__TRY IT__.
Exactly the lines starting at the line containing "Vimal Green Chana 340gm (960, 1008)" and ending at the line containing "Description (1185, 550)" are to be written out from the listing below, both included.

__AVAILABLE DATA__.
=== Section Start ===
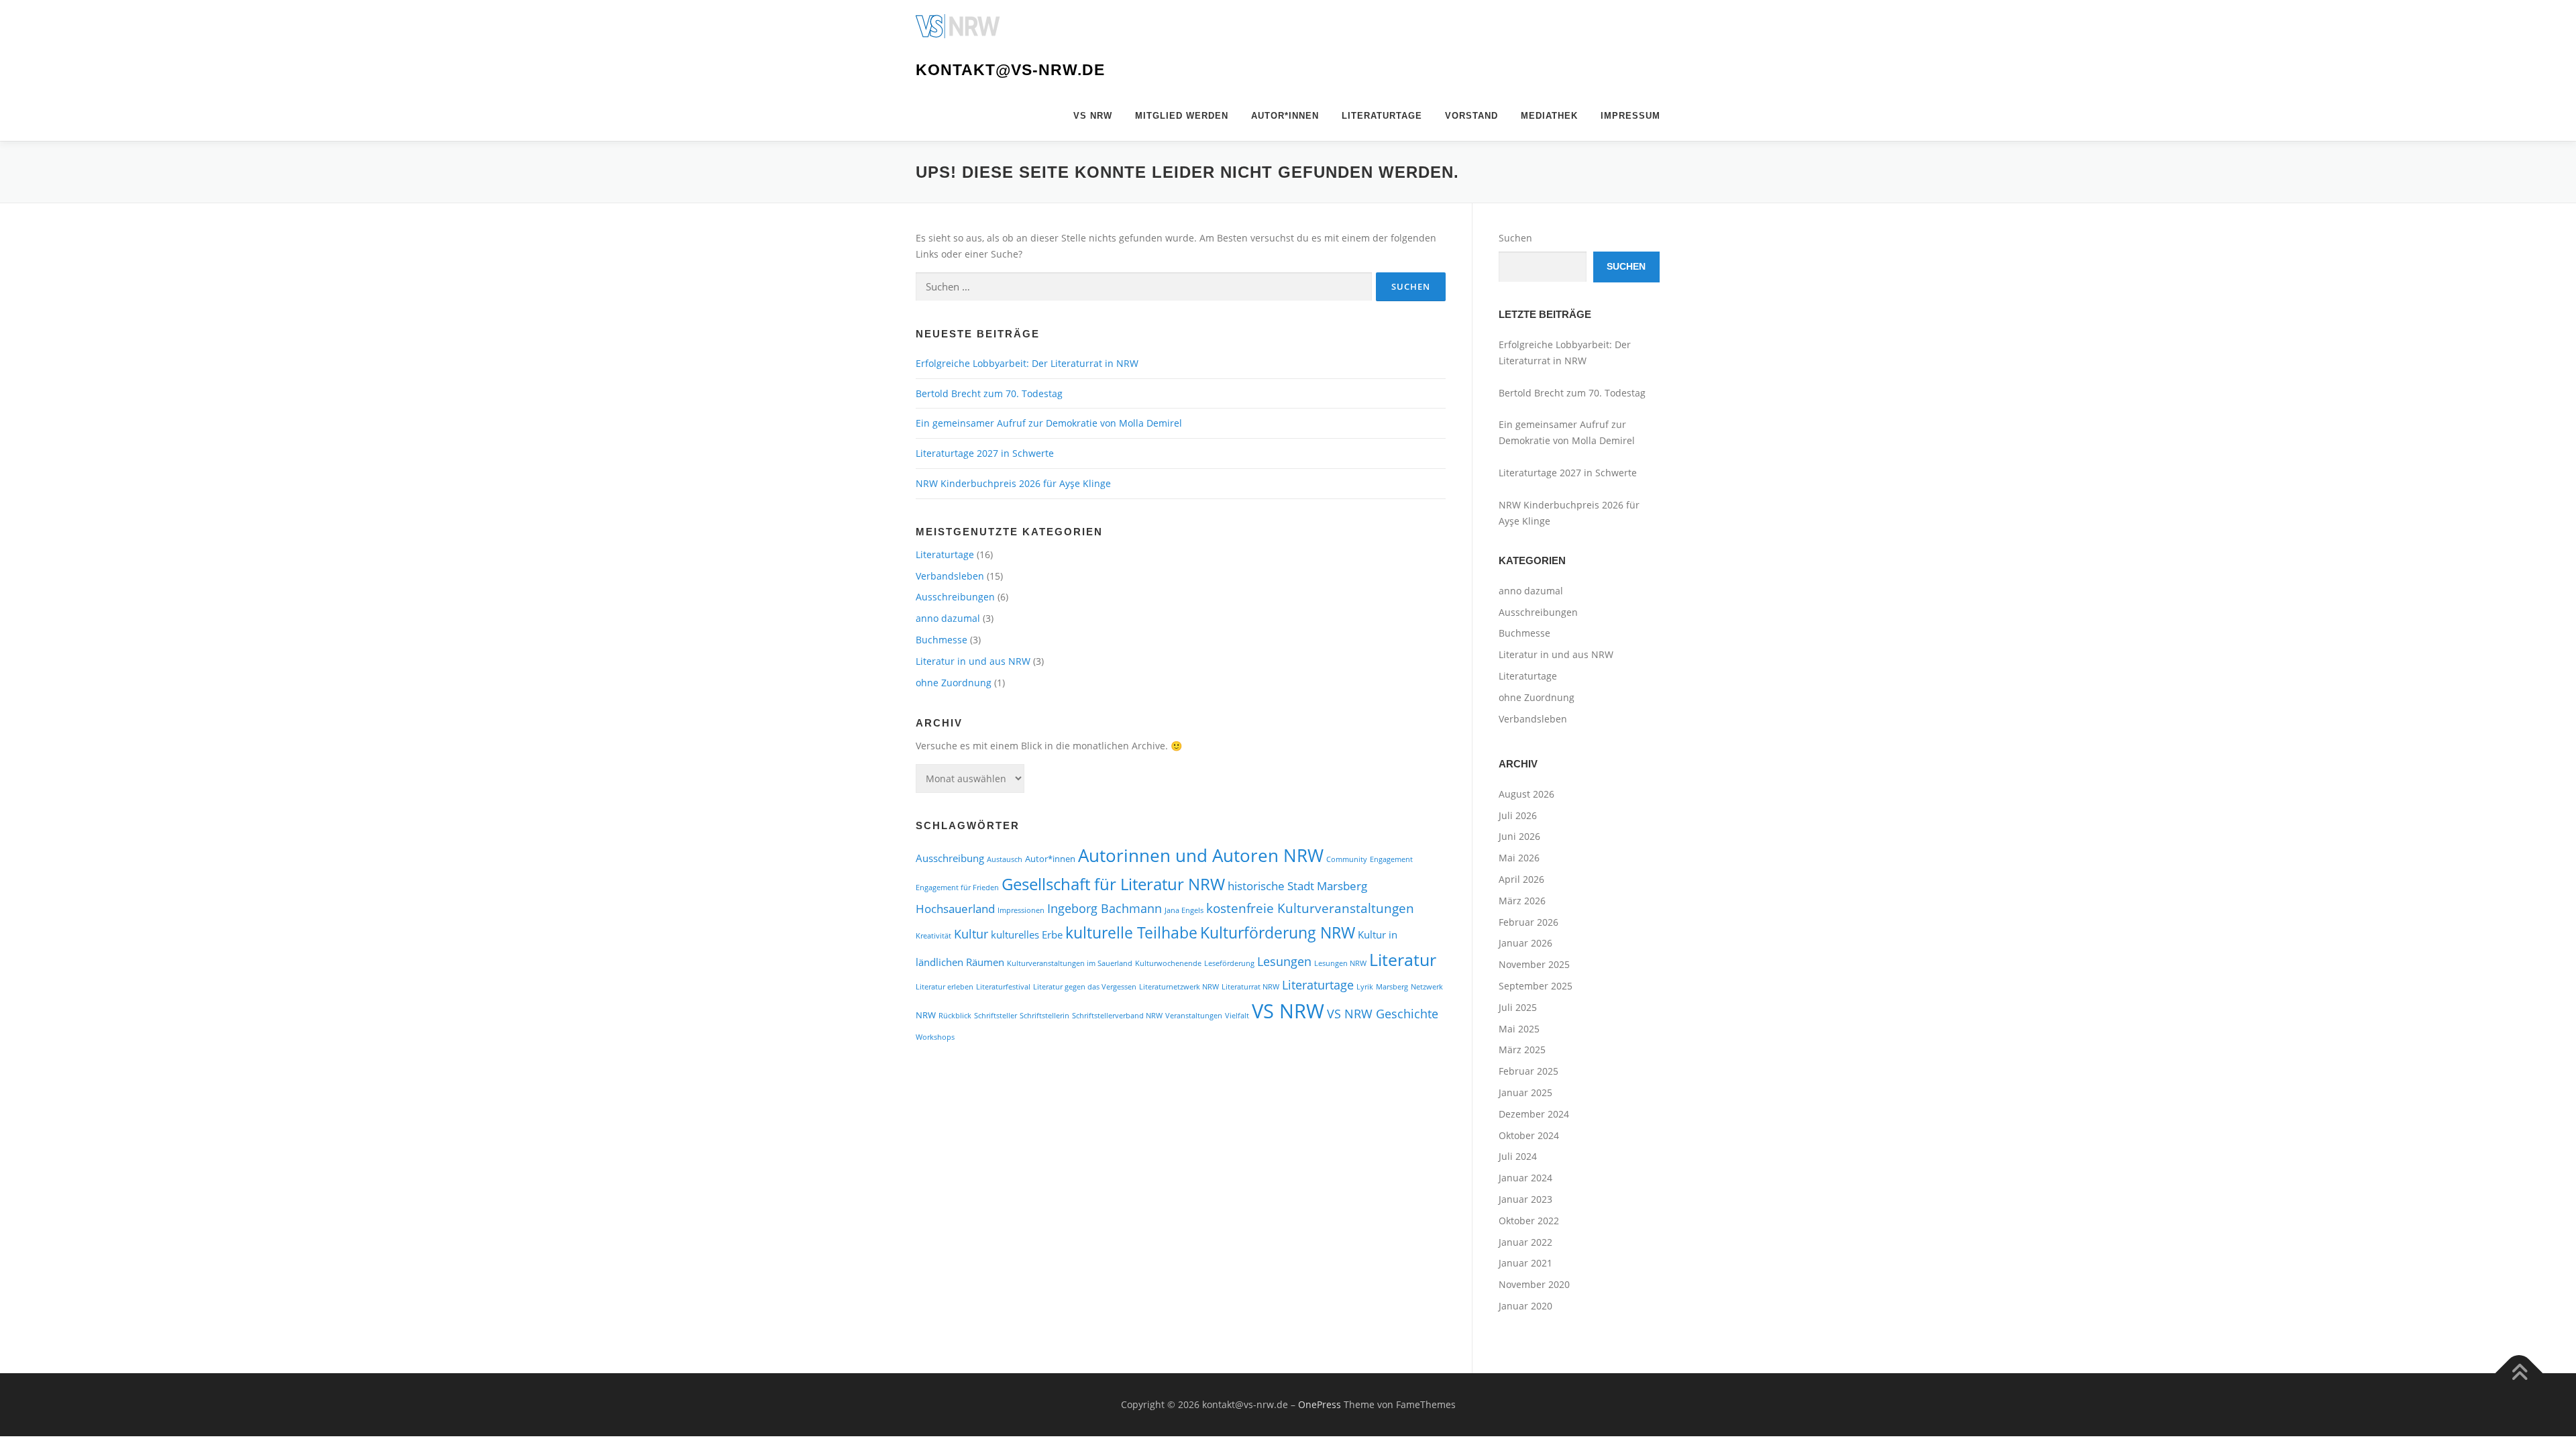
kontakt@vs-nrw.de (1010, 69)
=== Section End ===
=== Section Start ===
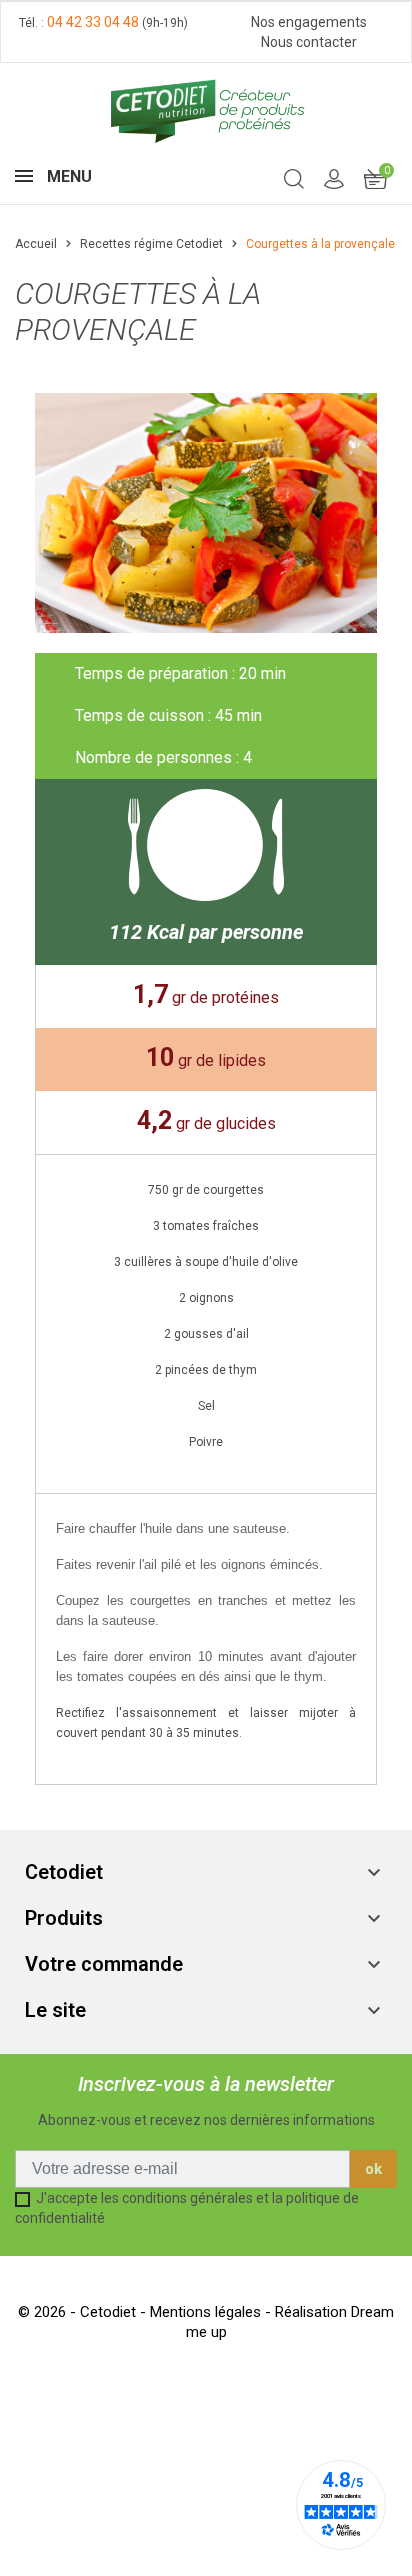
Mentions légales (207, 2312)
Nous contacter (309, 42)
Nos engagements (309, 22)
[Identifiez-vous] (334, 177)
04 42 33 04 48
=== Section End ===
=== Section Start ===
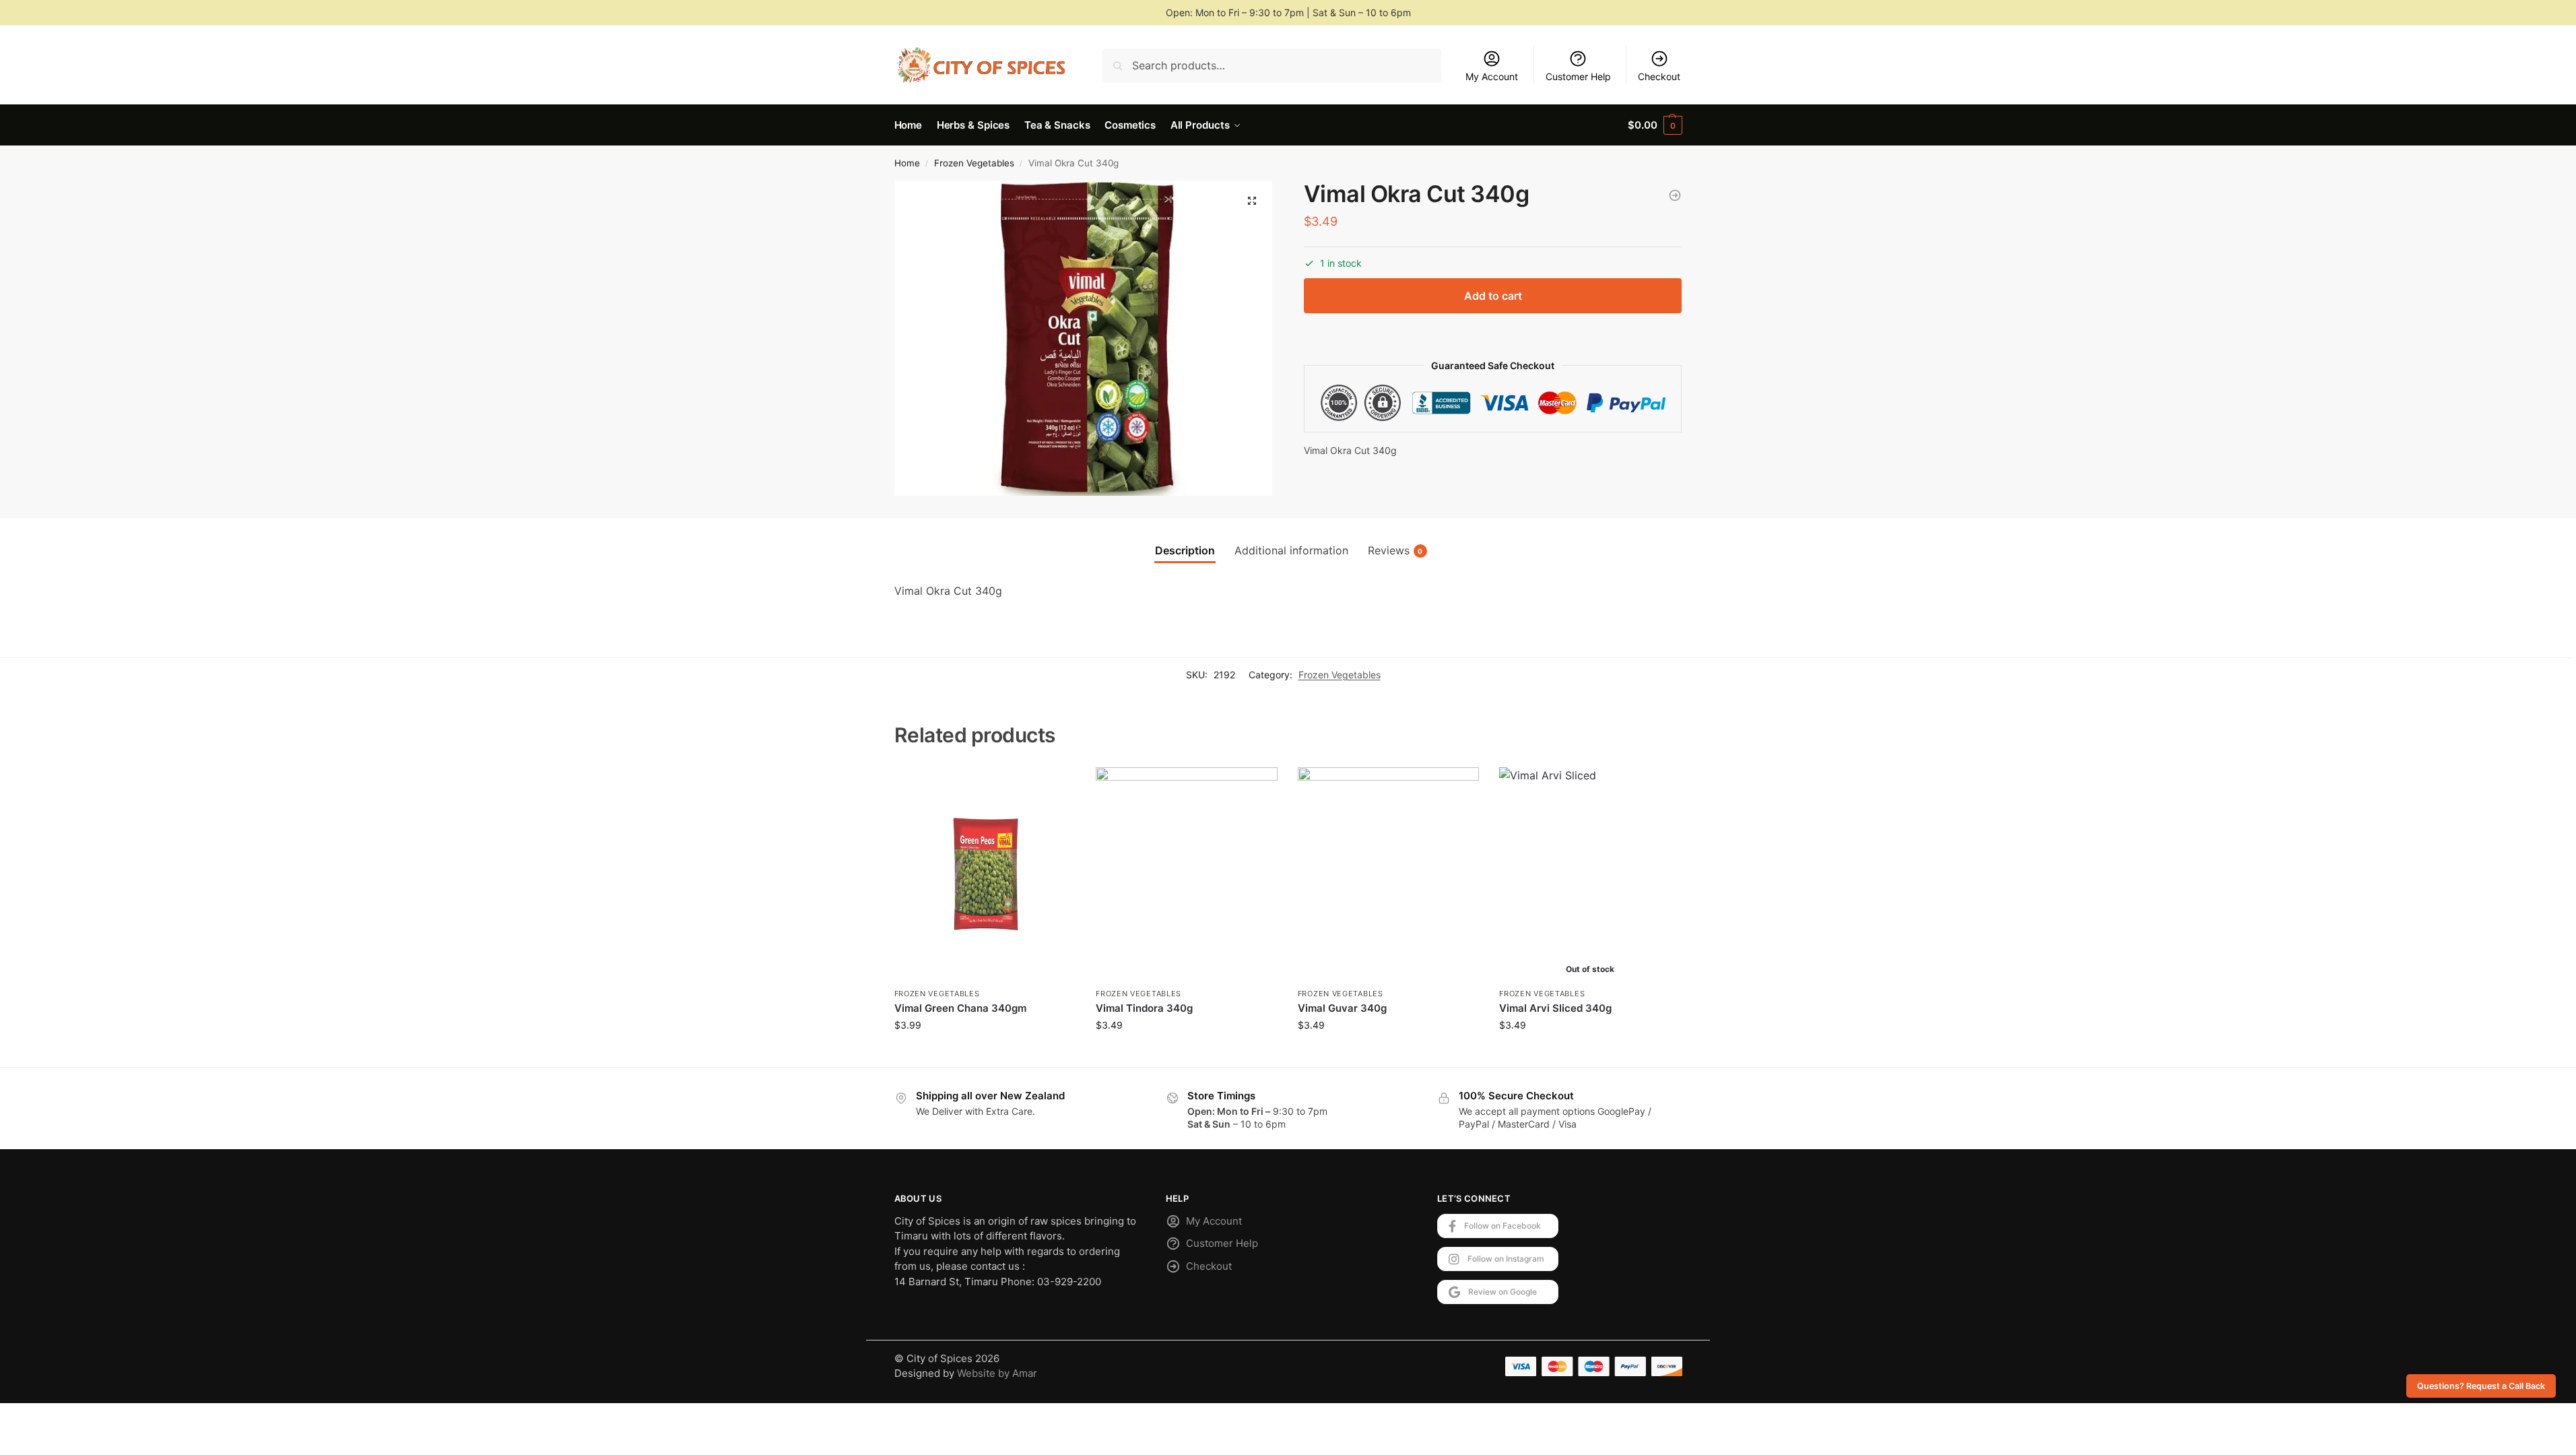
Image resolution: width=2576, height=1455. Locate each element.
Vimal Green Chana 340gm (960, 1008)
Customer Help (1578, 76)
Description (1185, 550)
=== Section End ===
__OUTPUT FOR THIS TASK__.
Vimal Green Chana 340gm (960, 1008)
Customer Help (1578, 76)
Description (1185, 550)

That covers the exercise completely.